Locate, in the data below, the line that contains "[Ir al buscador] (11, 44)" and the line that contains "Columnistas (14, 365)"; reproduce exactly those two lines and every line between them, nothing more.

MATERIAL TO PROCESS -
[Start of section]

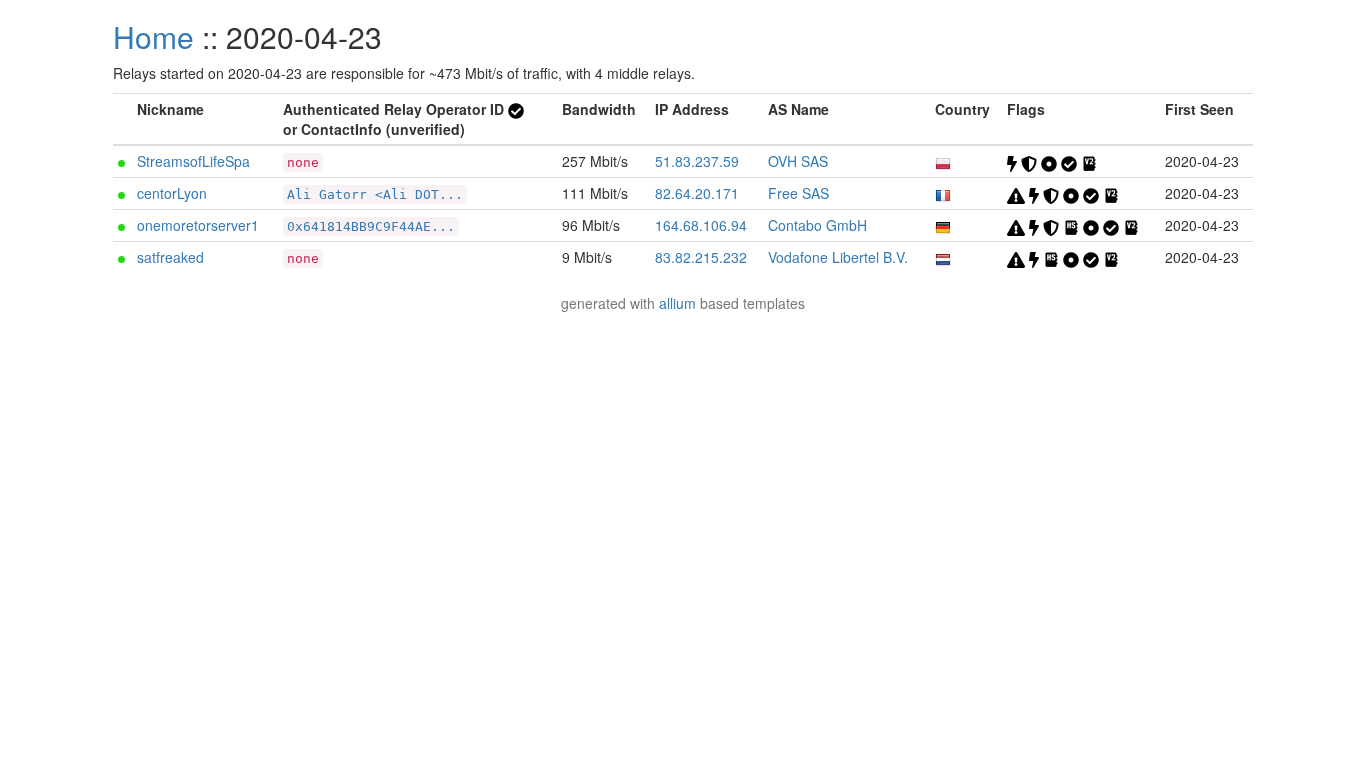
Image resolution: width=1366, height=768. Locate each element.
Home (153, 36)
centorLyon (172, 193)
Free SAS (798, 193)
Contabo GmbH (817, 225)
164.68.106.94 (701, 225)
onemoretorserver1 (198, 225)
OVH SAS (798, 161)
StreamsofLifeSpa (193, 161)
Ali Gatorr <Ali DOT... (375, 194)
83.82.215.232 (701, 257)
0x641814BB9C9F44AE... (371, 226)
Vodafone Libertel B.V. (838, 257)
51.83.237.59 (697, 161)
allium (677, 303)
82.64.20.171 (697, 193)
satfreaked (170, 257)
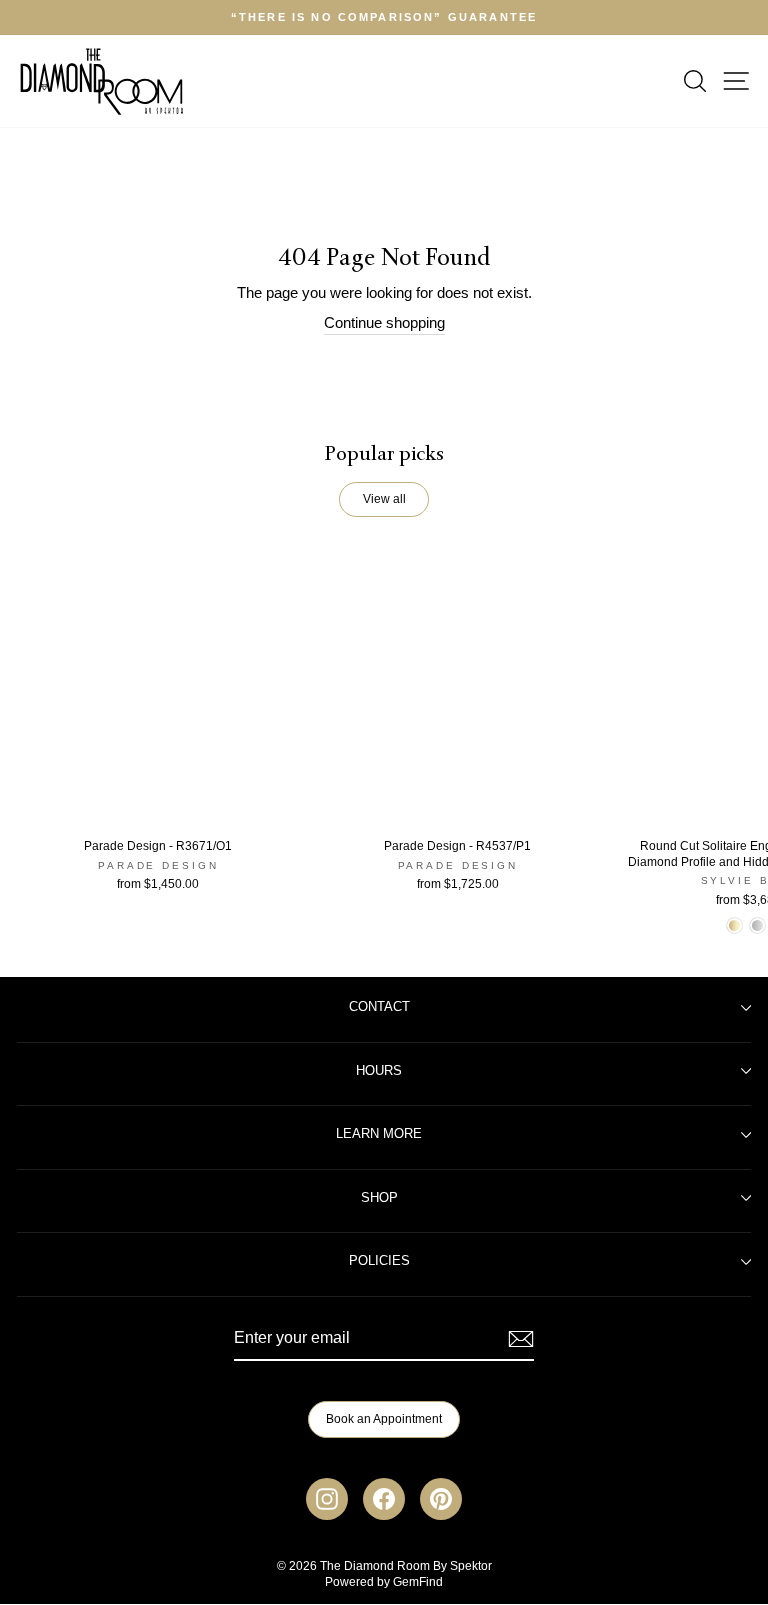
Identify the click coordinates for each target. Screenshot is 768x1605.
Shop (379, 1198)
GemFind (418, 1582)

[End of section]
[Start of section]

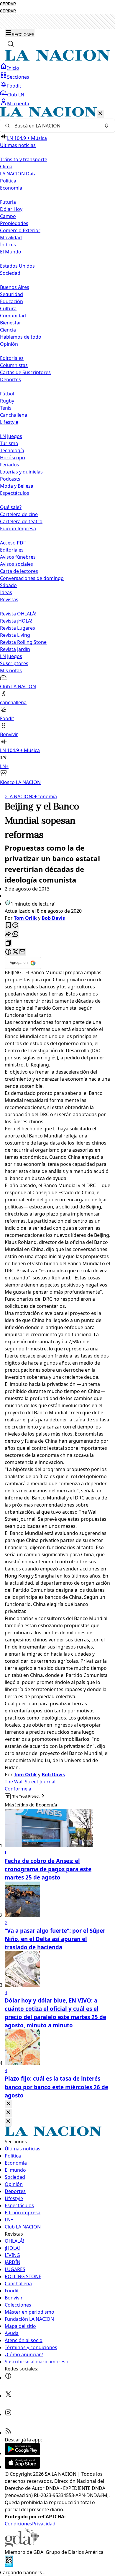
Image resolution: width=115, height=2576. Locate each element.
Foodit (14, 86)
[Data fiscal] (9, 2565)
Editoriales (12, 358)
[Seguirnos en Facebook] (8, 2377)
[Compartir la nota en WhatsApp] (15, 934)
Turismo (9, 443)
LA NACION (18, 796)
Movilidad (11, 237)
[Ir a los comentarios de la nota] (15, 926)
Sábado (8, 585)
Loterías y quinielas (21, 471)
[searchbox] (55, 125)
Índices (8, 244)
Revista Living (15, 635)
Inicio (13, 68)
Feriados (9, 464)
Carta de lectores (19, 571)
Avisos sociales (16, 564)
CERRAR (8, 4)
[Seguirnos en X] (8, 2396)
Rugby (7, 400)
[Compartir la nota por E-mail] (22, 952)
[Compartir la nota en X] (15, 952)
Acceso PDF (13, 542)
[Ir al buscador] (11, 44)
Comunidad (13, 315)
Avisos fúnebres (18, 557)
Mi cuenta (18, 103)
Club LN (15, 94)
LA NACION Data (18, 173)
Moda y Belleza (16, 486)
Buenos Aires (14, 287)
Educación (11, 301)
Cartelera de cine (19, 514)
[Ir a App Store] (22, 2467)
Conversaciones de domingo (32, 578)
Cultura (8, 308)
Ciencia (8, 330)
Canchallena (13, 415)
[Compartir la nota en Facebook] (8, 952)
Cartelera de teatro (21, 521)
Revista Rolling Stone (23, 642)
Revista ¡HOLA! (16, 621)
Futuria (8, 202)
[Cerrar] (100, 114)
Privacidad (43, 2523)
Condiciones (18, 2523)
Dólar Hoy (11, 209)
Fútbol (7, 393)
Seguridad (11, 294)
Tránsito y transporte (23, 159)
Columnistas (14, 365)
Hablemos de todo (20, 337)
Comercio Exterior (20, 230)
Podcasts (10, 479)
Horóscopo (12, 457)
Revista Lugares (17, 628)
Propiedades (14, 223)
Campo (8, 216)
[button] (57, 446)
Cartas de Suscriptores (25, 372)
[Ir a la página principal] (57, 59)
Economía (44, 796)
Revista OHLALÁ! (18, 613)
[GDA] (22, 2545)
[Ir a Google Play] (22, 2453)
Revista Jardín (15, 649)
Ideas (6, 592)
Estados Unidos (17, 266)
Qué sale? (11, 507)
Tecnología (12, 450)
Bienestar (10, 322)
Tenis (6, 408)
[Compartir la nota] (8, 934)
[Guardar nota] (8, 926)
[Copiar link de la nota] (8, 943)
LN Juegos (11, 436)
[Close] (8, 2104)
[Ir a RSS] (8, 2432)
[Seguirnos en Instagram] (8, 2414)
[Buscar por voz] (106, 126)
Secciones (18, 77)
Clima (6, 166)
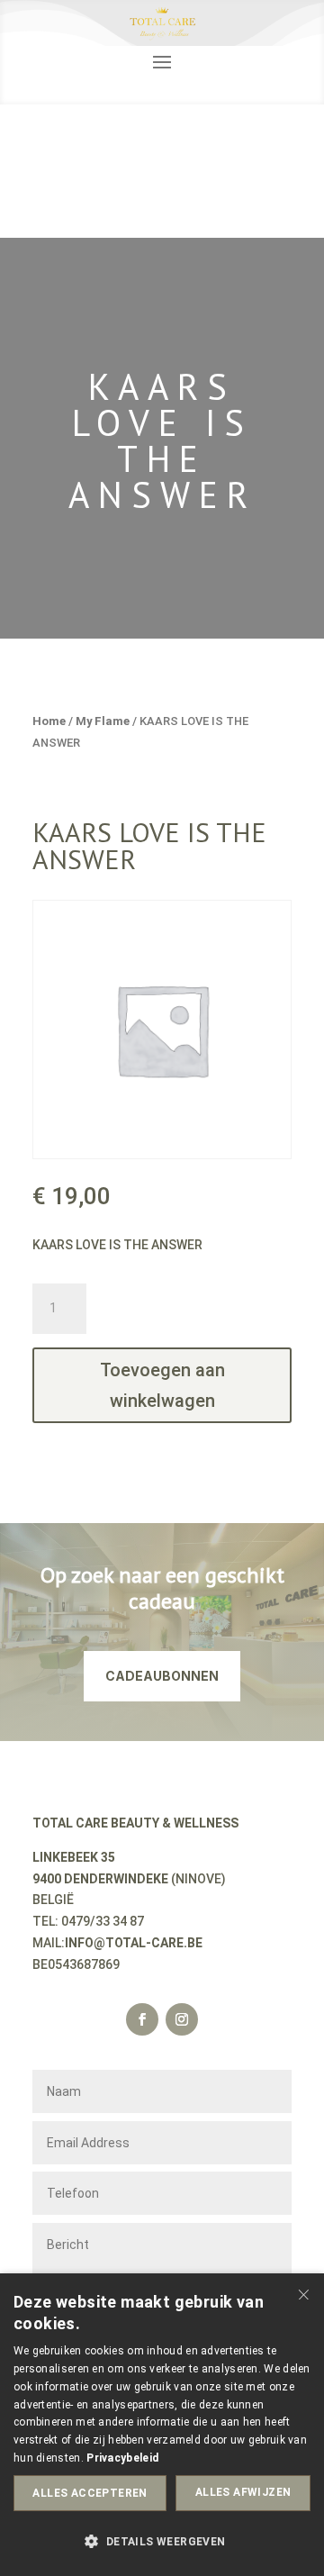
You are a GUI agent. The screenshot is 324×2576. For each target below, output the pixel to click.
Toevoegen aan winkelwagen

[End of section]
[Start of section]

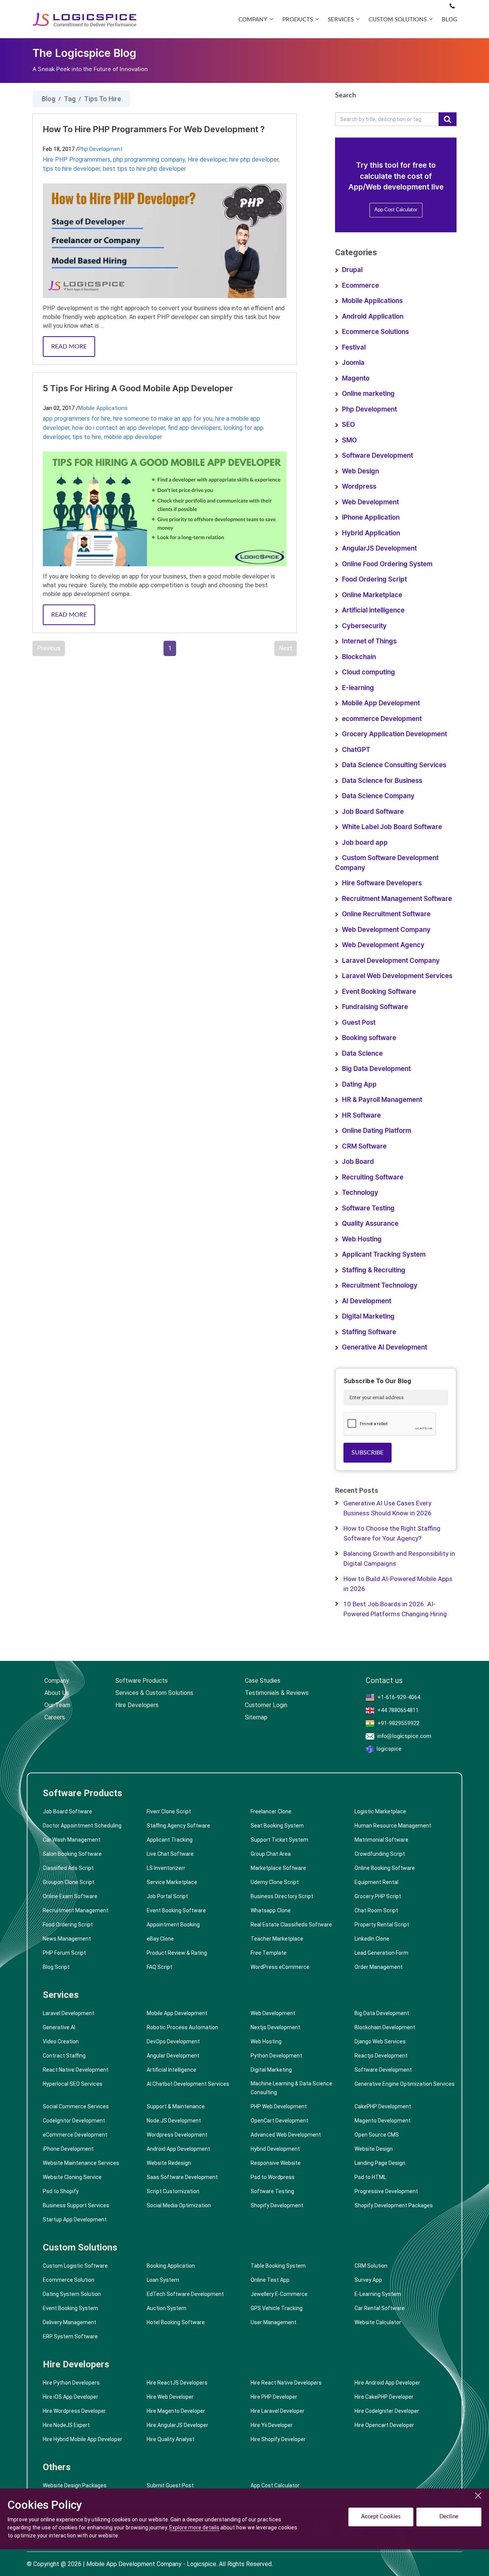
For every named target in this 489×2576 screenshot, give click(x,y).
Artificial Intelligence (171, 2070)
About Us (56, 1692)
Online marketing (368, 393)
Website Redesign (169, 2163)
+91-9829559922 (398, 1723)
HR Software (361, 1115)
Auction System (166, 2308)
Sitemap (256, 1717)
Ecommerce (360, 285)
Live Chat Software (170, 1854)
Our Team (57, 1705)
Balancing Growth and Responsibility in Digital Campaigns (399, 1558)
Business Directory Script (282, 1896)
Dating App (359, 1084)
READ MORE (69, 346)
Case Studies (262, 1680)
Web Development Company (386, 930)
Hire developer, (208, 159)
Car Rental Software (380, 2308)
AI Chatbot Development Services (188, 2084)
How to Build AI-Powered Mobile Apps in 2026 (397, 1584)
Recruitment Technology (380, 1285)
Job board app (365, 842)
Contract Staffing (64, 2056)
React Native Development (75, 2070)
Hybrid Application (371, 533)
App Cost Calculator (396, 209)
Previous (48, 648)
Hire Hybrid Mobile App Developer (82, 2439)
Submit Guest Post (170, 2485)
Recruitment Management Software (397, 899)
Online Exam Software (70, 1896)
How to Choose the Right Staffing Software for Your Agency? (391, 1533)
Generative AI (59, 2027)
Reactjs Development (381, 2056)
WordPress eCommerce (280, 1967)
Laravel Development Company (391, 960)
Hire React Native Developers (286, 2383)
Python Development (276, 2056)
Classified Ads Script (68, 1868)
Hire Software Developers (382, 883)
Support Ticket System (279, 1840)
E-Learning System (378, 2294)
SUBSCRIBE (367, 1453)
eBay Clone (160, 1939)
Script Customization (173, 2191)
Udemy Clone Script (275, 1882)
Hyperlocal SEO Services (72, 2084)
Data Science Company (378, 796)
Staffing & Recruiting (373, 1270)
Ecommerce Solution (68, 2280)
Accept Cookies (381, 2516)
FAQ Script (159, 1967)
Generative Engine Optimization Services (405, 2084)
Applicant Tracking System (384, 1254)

[End of section]

TASK ANSWER -
[Ir al buscador] (11, 44)
Comunidad (13, 315)
Avisos fúnebres (18, 557)
Mi cuenta (18, 103)
Club LN (15, 94)
LA NACION Data (18, 173)
Moda y Belleza (16, 486)
Buenos Aires (14, 287)
Educación (11, 301)
Cartelera de cine (19, 514)
[Ir a App Store] (22, 2467)
Conversaciones de domingo (32, 578)
Cultura (8, 308)
Ciencia (8, 330)
Canchallena (13, 415)
[Compartir la nota en Facebook] (8, 952)
Cartelera de teatro (21, 521)
Revista Rolling Stone (23, 642)
Revista ¡HOLA! (16, 621)
Futuria (8, 202)
[Cerrar] (100, 114)
Privacidad (43, 2523)
Condiciones (18, 2523)
Dólar Hoy (11, 209)
Fútbol (7, 393)
Seguridad (11, 294)
Tránsito y transporte (23, 159)
Columnistas (14, 365)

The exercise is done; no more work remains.